Charon looked at him sharply. "You haven't heard the name? No, I suppose your parents would have kept you hidden. Perhaps it was kinder." He unrolled the scroll carefully. "The Starborn were beings of immense power, tied to the cosmos itself. Legends say they underwent trials – Ascension Trials – to reach their full potential. They shaped worlds, commanded energies beyond comprehension."

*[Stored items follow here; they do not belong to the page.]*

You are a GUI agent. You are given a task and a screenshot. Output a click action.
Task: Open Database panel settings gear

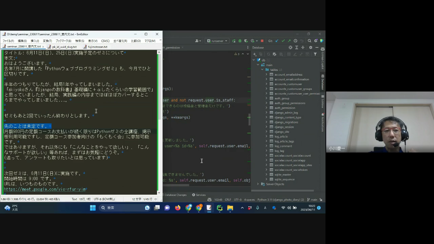(310, 47)
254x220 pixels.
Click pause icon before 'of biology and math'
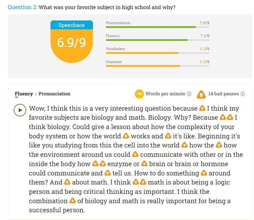73,201
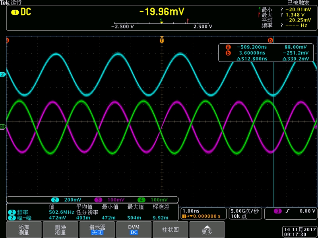Click cursor a marker at top-left of graticule
The image size is (318, 238).
click(7, 40)
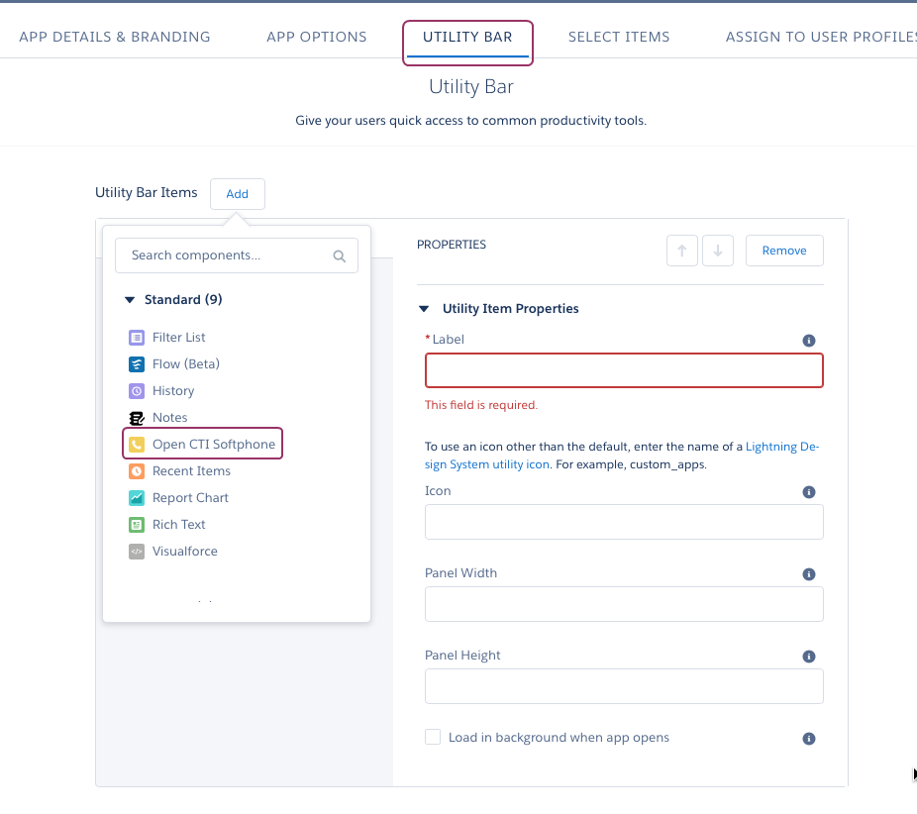Add the Open CTI Softphone phone icon
Viewport: 917px width, 814px height.
(x=137, y=445)
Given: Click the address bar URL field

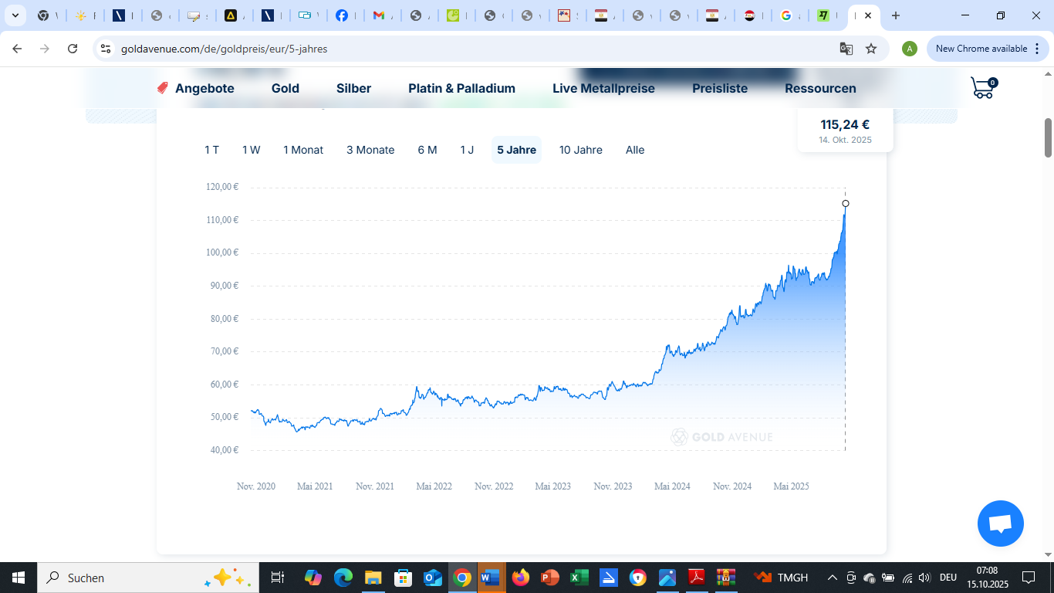Looking at the screenshot, I should tap(463, 49).
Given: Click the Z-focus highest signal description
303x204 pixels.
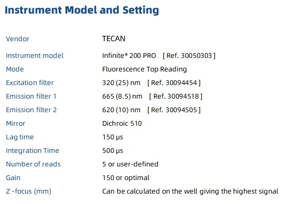Looking at the screenshot, I should (x=190, y=191).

He tapped a section of the scroll. "But such power scared people and made them jealous. The Divine Council was new then. They were afraid of the Starborn and saw them as rivals wanting their power. So, they began the Purge."
Charon's voice grew low, grim. "They hunted them down. Wiped out their lineages, destroyed their temples, burned their histories. Claimed they were abominations, dangers to existence. They sent their own agents, the first Trackers… and something more. Knights shaped by soulfire, built to follow specific energy trails."
He looked directly at Julius, his gaze piercing. "They fear the Starborn legacy. And they fear the Void, the nothingness between stars, the source of untapped power and potential oblivion. Your condition, this 'absence'… it resonates with that Void. It's like a beacon in the dark, child. The Council believes such emptiness can draw things from the Void, things they cannot control. Or perhaps," he added, his voice dropping further, "they fear it is a sign of a dormant Starborn trait, something missed in their Purge."
Julius stared at him, trying to absorb the flood of terrifying information. Starborn. Ascension Trials. Divine Council. Purge. Void. His head spun. He wasn't just different; he was tied to some ancient, cosmic power struggle he couldn't begin to fathom. His parents' fear, the Trackers' relentless pursuit, it all clicked into a horrifying new context.
"So they hunt you," Charon said plainly. "To hold you. To learn about you. Or perhaps, just to kill you. You're just another thing to get rid of so they can have complete power."
He carefully rolled the scroll back up. "These ruins… they were old long before the Council rose. A place of forgotten power, perhaps. Maybe that's why I felt you. Maybe the residual energies here mask your signature, just a little. Or maybe," he sighed, "it just means your hunters will have an easier time tracking this location once they realize you're not out in the open."
Julius hugged himself, the warmth from the brazier suddenly unable to reach the deep chill inside him. He had found shelter, yes. And answers, of a sort. But the answers were far more terrifying than the silence had ever been. He was still alone. He felt trapped in this violent destiny decided by the stars, a destiny he never asked for. The safety of the ruins now felt fake, like a cage where hunters would soon find him.